== EXTRACTED ENTRIES
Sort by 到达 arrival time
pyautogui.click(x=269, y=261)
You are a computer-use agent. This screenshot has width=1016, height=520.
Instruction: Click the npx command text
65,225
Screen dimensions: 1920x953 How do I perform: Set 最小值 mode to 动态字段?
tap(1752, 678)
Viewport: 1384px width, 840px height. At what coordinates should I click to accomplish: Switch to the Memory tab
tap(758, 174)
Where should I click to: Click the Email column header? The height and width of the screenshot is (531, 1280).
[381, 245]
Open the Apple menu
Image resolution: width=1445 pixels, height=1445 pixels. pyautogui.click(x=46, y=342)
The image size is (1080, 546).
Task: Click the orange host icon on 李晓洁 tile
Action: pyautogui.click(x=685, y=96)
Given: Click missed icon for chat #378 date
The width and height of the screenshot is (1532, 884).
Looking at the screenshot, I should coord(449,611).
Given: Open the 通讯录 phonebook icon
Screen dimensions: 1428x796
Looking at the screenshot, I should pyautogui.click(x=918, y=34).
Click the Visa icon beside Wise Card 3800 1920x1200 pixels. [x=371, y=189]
====
**WORK INSTRUCTION**
Line by line, output the data precisely as shown above.

**RESPONSE TO THE TASK**
Sort by 到达 arrival time
pyautogui.click(x=269, y=261)
You are a computer-use agent. This screenshot has width=1016, height=520.
Instruction: Click the npx command text
65,225
Screen dimensions: 1920x953 How do I perform: Set 最小值 mode to 动态字段?
tap(1752, 678)
Viewport: 1384px width, 840px height. At what coordinates should I click to accomplish: Switch to the Memory tab
tap(758, 174)
Where should I click to: Click the Email column header? The height and width of the screenshot is (531, 1280).
[381, 245]
Open the Apple menu
Image resolution: width=1445 pixels, height=1445 pixels. pyautogui.click(x=46, y=342)
The image size is (1080, 546).
Task: Click the orange host icon on 李晓洁 tile
Action: pyautogui.click(x=685, y=96)
Given: Click missed icon for chat #378 date
The width and height of the screenshot is (1532, 884).
Looking at the screenshot, I should coord(449,611).
Given: Open the 通讯录 phonebook icon
Screen dimensions: 1428x796
Looking at the screenshot, I should pyautogui.click(x=918, y=34).
Click the Visa icon beside Wise Card 3800 1920x1200 pixels. [x=371, y=189]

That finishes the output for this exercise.